PG_PS (page size) field is valid only in a PDE or a PDPTE so it is now
checked only in non-terminal paging entries.

Ignore the upper 32-bits of the CR3 for PAE paging.


# b3e9732a 15-May-2014 John Baldwin <jhb@FreeBSD.org>

Implement a PCI interrupt router to route PCI legacy INTx interrupts to
the legacy 8259A PICs.
- Implement an ICH-comptabile PCI interrupt router on the lpc device with
8 steerable pins configured via config space access to byte-wide
registers at 0x60-63 and 0x68-6b.
- For each configured PCI INTx interrupt, route it to both an I/O APIC
pin and a PCI interrupt router pin. When a PCI INTx interrupt is
asserted, ensure that both pins are asserted.
- Provide an initial routing of PCI interrupt router (PIRQ) pins to
8259A pins (ISA IRQs) and initialize the interrupt line config register
for the corresponding PCI function with the ISA IRQ as this matches
existing hardware.
- Add a global _PIC method for OSPM to select the desired interrupt routing
configuration.
- Update the _PRT methods for PCI bridges to provide both APIC and legacy
PRT tables and return the appropriate table based on the configured
routing configuration. Note that if the lpc device is not configured, no
routing information is provided.
- When the lpc device is enabled, provide ACPI PCI link devices corresponding
to each PIRQ pin.
- Add a VMM ioctl to adjust the trigger mode (edge vs level) for 8259A
pins via the ELCR.
- Mark the power management SCI as level triggered.
- Don't hardcode the number of elements in Packages in the source for
the DSDT. iasl(8) will fill in the actual number of elements, and
this makes it simpler to generate a Package with a variable number of
elements.

Reviewed by: tycho


# e50ce2aa 01-May-2014 Neel Natu <neel@FreeBSD.org>

Add logic in the HLT exit handler to detect if the guest has put all vcpus
to sleep permanently by executing a HLT with interrupts disabled.

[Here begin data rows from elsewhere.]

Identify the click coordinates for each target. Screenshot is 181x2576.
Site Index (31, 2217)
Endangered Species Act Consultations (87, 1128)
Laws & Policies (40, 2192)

When this condition is detected the guest with be suspended with a reason of
VM_SUSPEND_HALT and the bhyve(8) process will exit.

Tested by executing "halt" inside a RHEL7-beta guest.

Discussed with: grehan@
Reviewed by: jhb@, tychon@


# c6a0cc2e 29-Apr-2014 Neel Natu <neel@FreeBSD.org>

Some Linux guests will implement a 'halt' by disabling the APIC and executing
the 'HLT' instruction. This condition was detected by 'vm_handle_hlt()' and
converted into the SPINDOWN_CPU exitcode . The bhyve(8) process would exit
the vcpu thread in response to a SPINDOWN_CPU and when the last vcpu was
spun down it would reset the virtual machine via vm_suspend(VM_SUSPEND_RESET).

This functionality was broken in r263780 in a way that made it impossible
to kill the bhyve(8) process because it would loop forever in
vm_handle_suspend().

Unbreak this by removing the code to spindown vcpus. Thus a 'halt' from
a Linux guest will appear to be hung but this is consistent with the
behavior on bare metal. The guest can be rebooted by using the bhyvectl
options '--force-reset' or '--force-poweroff'.

Reviewed by: grehan@


# f0fdcfe2 28-Apr-2014 Neel Natu <neel@FreeBSD.org>

Allow a virtual machine to be forcibly reset or powered off. This is done
by adding an argument to the VM_SUSPEND ioctl that specifies how the virtual
machine should be suspended, viz. VM_SUSPEND_RESET or VM_SUSPEND_POWEROFF.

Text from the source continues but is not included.